The decision by Minister for Health James Reilly to make the cystic fibrosis drug ivacaftor (Kalydeco) available to patients has been uniformly welcomed. For the 10 per cent of patients with a particular form of the disease who may now look forward to a significantly greater life span by taking the new drug, the argument for ivacaftor’s approval was never in doubt. The €20 million cost of this one drug represents about one-third of the entire budget for new drugs this year. While acknowledging the right of the 120 people who will benefit to receive this breakthrough treatment, it is nonetheless reasonable to question how decisions to allocate scarce resources are being made by Government.
The speed of Dr Reilly’s decision surprised many observers. He may have succeeded in reducing the original cost per patient following negotiations with the manufacturer, but the terms of the deal remain secret. What is not in doubt is that even at reduced cost, the decision to approve ivacaftor for use in the public health system contradicts the advice of the body charged with making a formal health technology assessment of new drugs and medical treatments. The National Centre for Pharmacoeconomics ruled ivacaftor should not be approved for reimbursement “at the submitted price of €234,804 per patient per annum”. It did suggest the new drug could be reimbursed if there was either a significant price cut or a scheme whereby the manufacturer would only be reimbursed in cases where it had proved effective.
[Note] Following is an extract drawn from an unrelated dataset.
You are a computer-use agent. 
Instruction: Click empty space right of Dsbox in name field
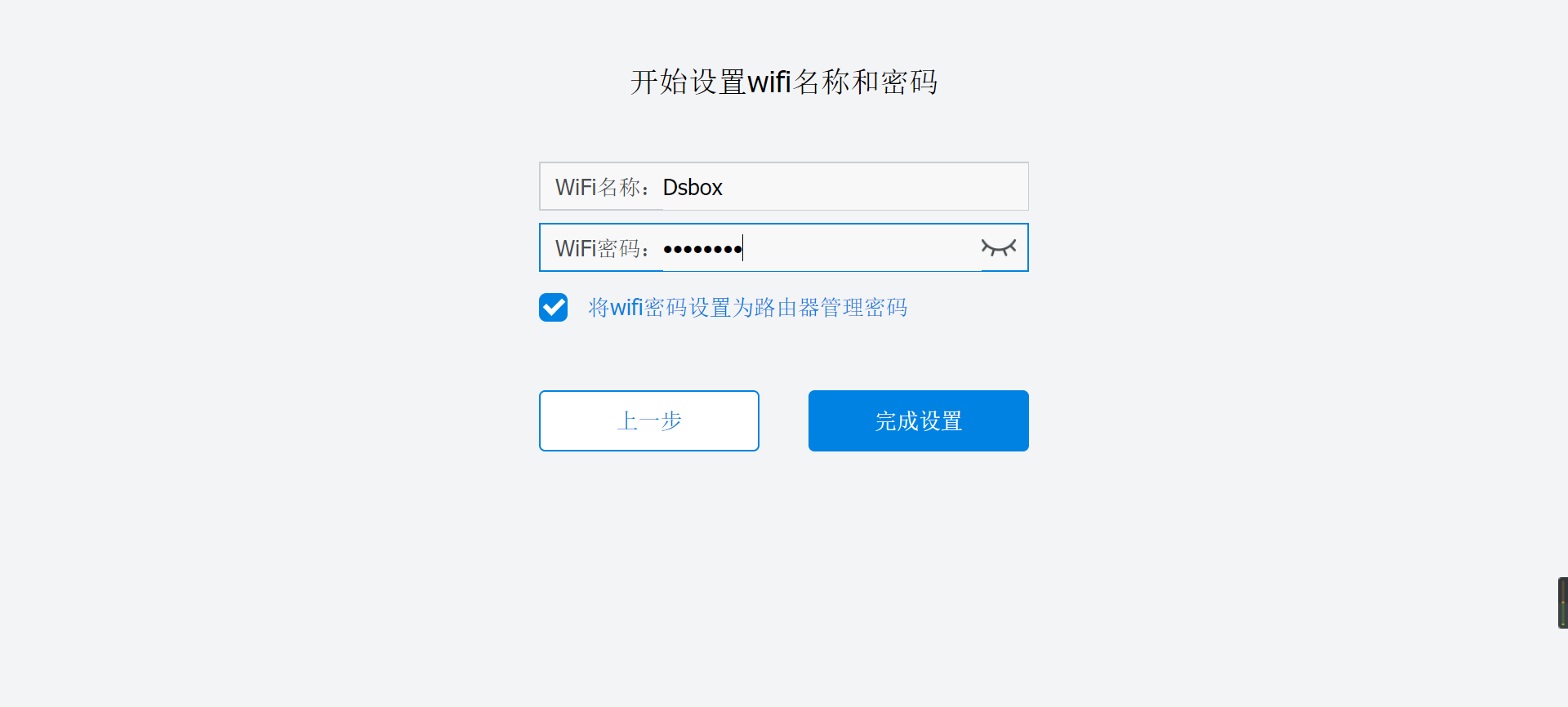(x=874, y=187)
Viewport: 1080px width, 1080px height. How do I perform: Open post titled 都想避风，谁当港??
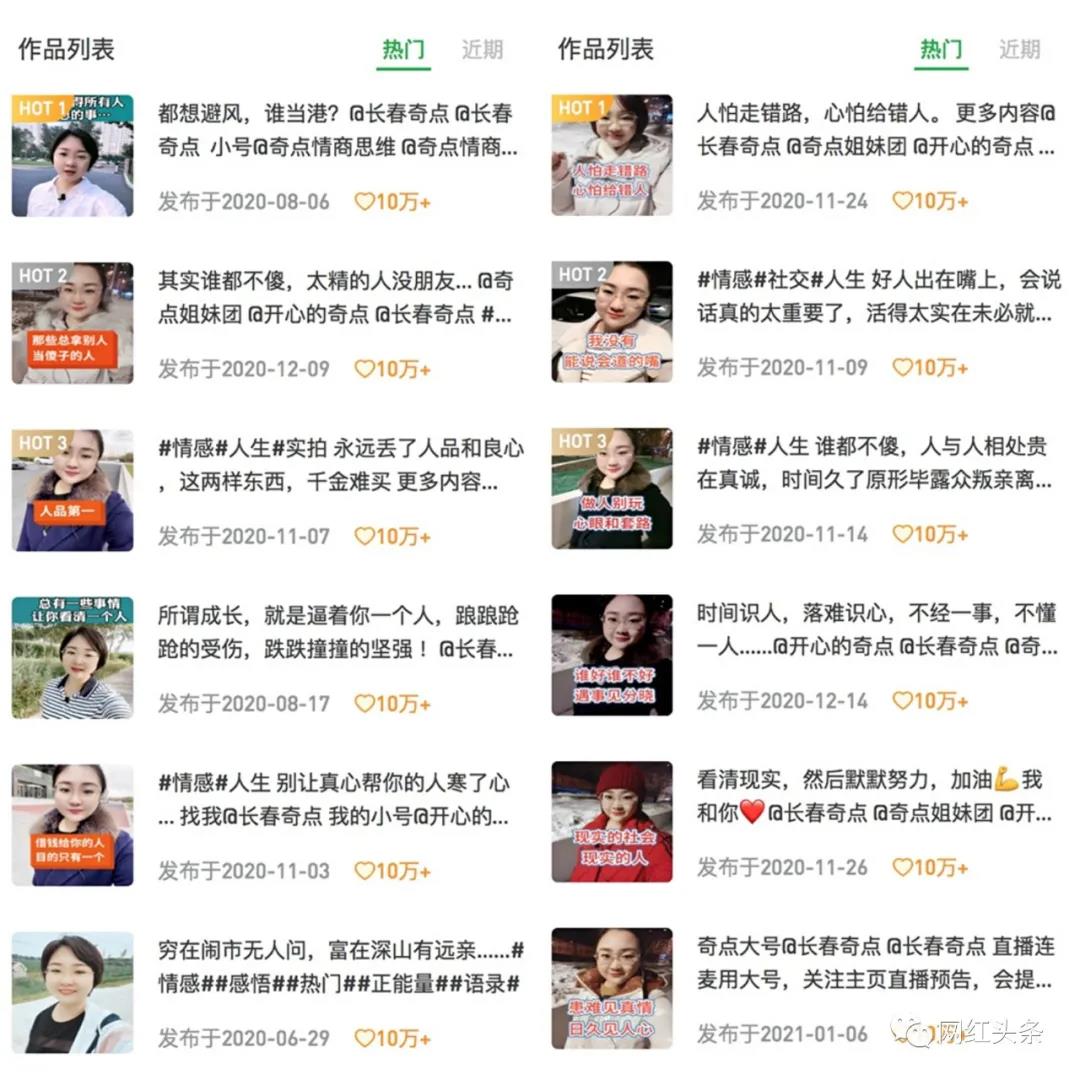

With the country still in the grip of recession and health budgets suffering perennial cutbacks, decisions such as those posed by the cystic fibrosis drug are emblematic of broader economic challenges facing the health service. We are moving from a period of cost -containment to one of effective healthcare rationing. A fundamental principle of medicine is to treat patients in need. In theory rationing follows the same principle but this is rarely the case in practice. “Need” is a term that lacks precision in healthcare; it may be obvious in medical emergencies or in the treatment of life-threatening conditions but is far less apparent in the management of chronic disease. The danger is that the need to ration overcomes the patient’s need, which becomes subservient to financial constraint. This can be the beginning of a slippery slope to rationing on the basis of age, lifestyle or even place of residence.
In the absence of transparency from the Minister, it is not possible to judge whether his negotiations around the approval of ivacaftor achieved a cost -effective resolution. In times of effective healthcare rationing such opacity is unacceptable. And Dr Reilly will not have endeared himself to the troika, who following last year’s cost overruns will be monitoring health spending even more closely in 2013.